1. Boeing’s Delivery Milestone Signals Turnaround

Last year, Boeing delivered its highest annual volume of commercial jets since 2018, handing over 537 aircraft in the first 11 months and an estimated 61 in December. That compares with 528 deliveries in 2023 and 348 in 2024. The increase reflects production stability following years of safety crises, supply-chain constraints and a mid-air door-plug incident in early 2024. Under CEO Kelly Ortberg, Boeing has restructured its assembly lines, slashed out-of-order “traveled work” and resumed certificate issuance in-house with FAA approval. With a monthly production cap on the 737 Max raised from 38 to 42 in October, Boeing expects to hit the 42-jet threshold in early 2026, and scale 787 Dreamliner output to about eight per month. Improved predictability has driven a 36% share gain over the past 12 months, outpacing the broader market and positioning the company to return to full-year profitability for the first time since 2018.

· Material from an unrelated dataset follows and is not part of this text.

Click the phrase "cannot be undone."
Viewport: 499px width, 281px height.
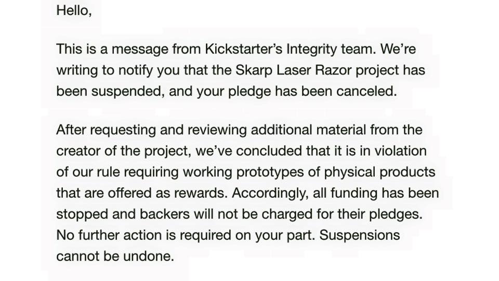[115, 256]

2. ULA Leadership Loss Heightens Boeing Risk

Boeing’s aerospace footprint includes United Launch Alliance, its 50/50 joint venture with Lockheed Martin. On December 22, ULA announced the unexpected resignation of CEO Tory Bruno, who led the company for nearly 12 years and drove development of the Vulcan Centaur rocket. Four days later, Blue Origin poached Bruno to head its newly formed National Security Group. Investors view the departure as a blow to ULA’s strategic continuity: Bruno presided over plans for reusable launchers and had become the venture’s public face. The leadership vacuum raises concerns about ULA’s ability to meet its Pentagon launch commitments and could accelerate consolidation in the launch sector. Boeing shares may face renewed volatility if ULA performance deteriorates or if Blue Origin follows through on long-standing acquisition ambitions.